Introduction to XML

Updated on 28 Dec 2022

Introduction

XML is a way to represent data. In these examples we’ll use the well defined DOM library which is also implemented in other languages.

You can see the equivalent representation of this in the json introduction section.

<?xml version="1.0"?>
<data>
    <country name="Liechtenstein">
        <rank>1</rank>
        <year>2008</year>
        <gdppc>141100</gdppc>
        <neighbor name="Austria" direction="E"/>
        <neighbor name="Switzerland" direction="W"/>
    </country>
    <country name="Singapore">
        <rank>4</rank>
        <year>2011</year>
        <gdppc>59900</gdppc>
        <neighbor name="Malaysia" direction="N"/>
    </country>
    <country name="Panama">
        <rank>68</rank>
        <year>2011</year>
        <gdppc>13600</gdppc>
        <neighbor name="Costa Rica" direction="W"/>
        <neighbor name="Colombia" direction="E"/>
    </country>
</data>

Basic access

We will use DOM library for reading XML files. This is a common library found across several programming languages. As a basic example we’ll try this:

from xml.dom import minidom

doc = minidom.parse("xml_data1.xml")

# doc.getElementsByTagName returns NodeList
country = doc.getElementsByTagName("country")[0]

print(country.nodeName)
print(country.nodeType)
print(country.parentNode)
print(country.attributes)

nodeName the name of the tag. In this example, country.
nodeType returns the an integer value that represents ELEMENT_NODE, ATTRIBUTE_NODE, TEXT_NODE, CDATA_SECTION_NODE, ENTITY_NODE, PROCESSING_INSTRUCTION_NODE, COMMENT_NODE, DOCUMENT_NODE, DOCUMENT_TYPE_NODE, NOTATION_NODE
parentNode returns the parent node. I.e. for country the parent node is data.
attributes returns the …

Looping, elements and attributes

We can loop thru the child nodes of an XML document with a standard for loop.

from xml.dom import minidom

doc = minidom.parse("xml_data1.xml")

# doc.getElementsByTagName returns NodeList
countries = doc.getElementsByTagName("country")
gdppc   = doc.getElementsByTagName("gdppc")

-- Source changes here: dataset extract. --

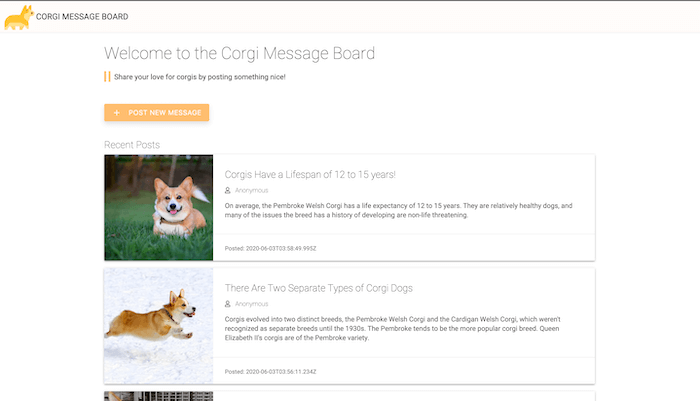Click the lifespan post body paragraph
Viewport: 700px width, 401px height.
tap(398, 210)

print("There are {0} countries in the xml document".format(countries.length))
print("There are {0} records for GDPCC".format(gdppc.length)) 

for country in countries:
    nameValue = country.getAttribute("name")
    rankNode = country.getElementsByTagName('rank')[0]
    rankValue = rankNode.firstChild.data

    print("{0}: {1}".format(nameValue, rankValue))

Some pointers

doc.getElementsByTagName("...") returns a nodeList. We can use this to loop thru with a normal for loop.

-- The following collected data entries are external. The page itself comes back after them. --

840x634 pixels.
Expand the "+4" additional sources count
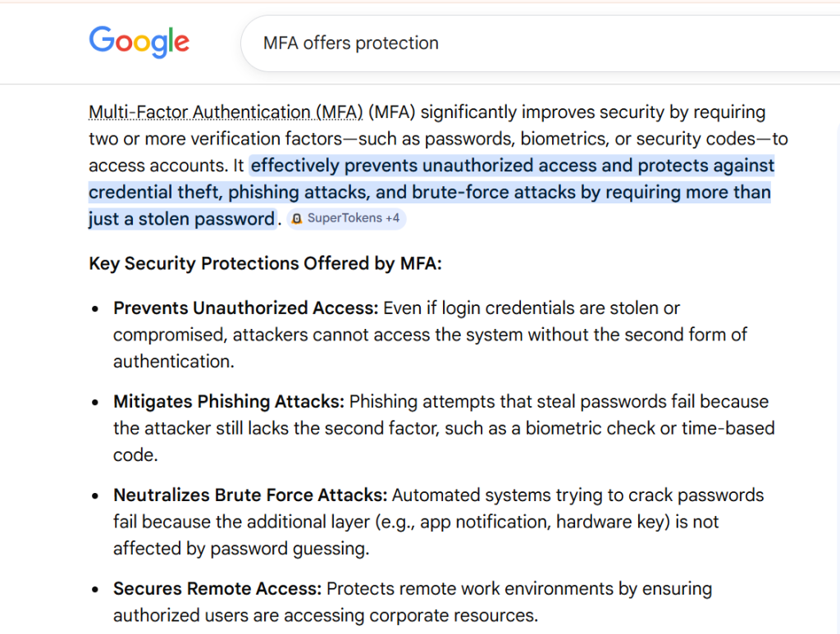pos(392,219)
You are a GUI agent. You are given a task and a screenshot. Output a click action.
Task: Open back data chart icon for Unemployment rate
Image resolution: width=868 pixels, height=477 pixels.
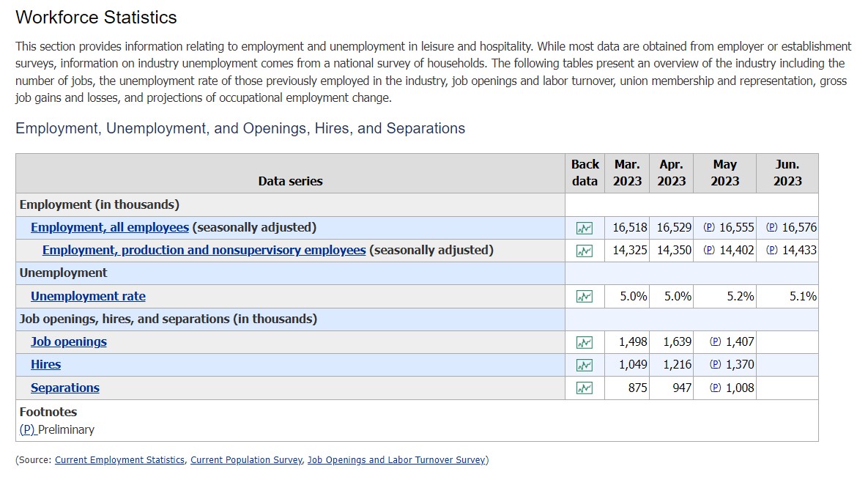pos(584,297)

Notice that even if we get the rank node, we still need to get the firstChild in order to get the value enclosed by the tags. This structure might help:

<rank>blah blah</rank>

rank -> element node
blah blah -> text node

The data property will actually get us the actual value, but this is only available for text nodes.

Loading an xml file

Loading an xml object can be done with the following methods:

parseString -> from a string
parse -> from a file

Unlike Json, parse is a little easier to use because you are supplying a filename to load.

from xml.dom import minidom

doc = minidom.parse("xml_data1.xml")

Saving an xml file

Saving an xml object can be done with node.writexml, and unlike parse that accepts a filename, writexml requires that you pass it an object that has write capabilities. It is a bit of a pain.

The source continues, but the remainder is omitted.